Continuous bioconversion of n-octane to octanoic acid by recombinant Escherichia coli (alk(+)) growing in a two-liquid-phase Chemostat

Escherichia coli is able to grow on sugars in the presence of a bulk n-alkane phase. When E. coli is equipped with the alk genes from Pseudomonas oleovorans, the resulting recombinant strain converts n-alkanes into the corresponding alkanoic acids. To study the effects of growth rate and exposure to a bulk apolar phase on the physiology and the productivity of E. coli, we have grown this microorganism in two-liquid-phase continuous cultures containing 5% (v/v) n-octane.In contrast to batch cultures of wild-tape E. coli grown in the presence of n-octane, cells remained viable during the entire continuous culture, which lasted 200 h. Bioconversion of n-octane to n-octanoic acid by a recombinant E. coli (alk(+)) in a two-liquid-phase continuous culture was made possible by optimizing both the recombinant host strain and the conditions of culturing the organism.
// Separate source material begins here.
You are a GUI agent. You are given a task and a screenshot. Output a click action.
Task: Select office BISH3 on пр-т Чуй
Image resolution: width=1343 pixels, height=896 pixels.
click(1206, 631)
Continuous production in such two-phase systems has been maintained for the least 125 h without any changes in the product concentration in the fermentation medium. The volumetric productivity was determined as a function of growth rate and showed a maximum at a dilution rate D = 0.32 h(-1), reaching a continuous production rate of 0.5 g octanoate/L . h (4 tons/m(3) . year). (c) 1993 John Wiley & Sons, Inc.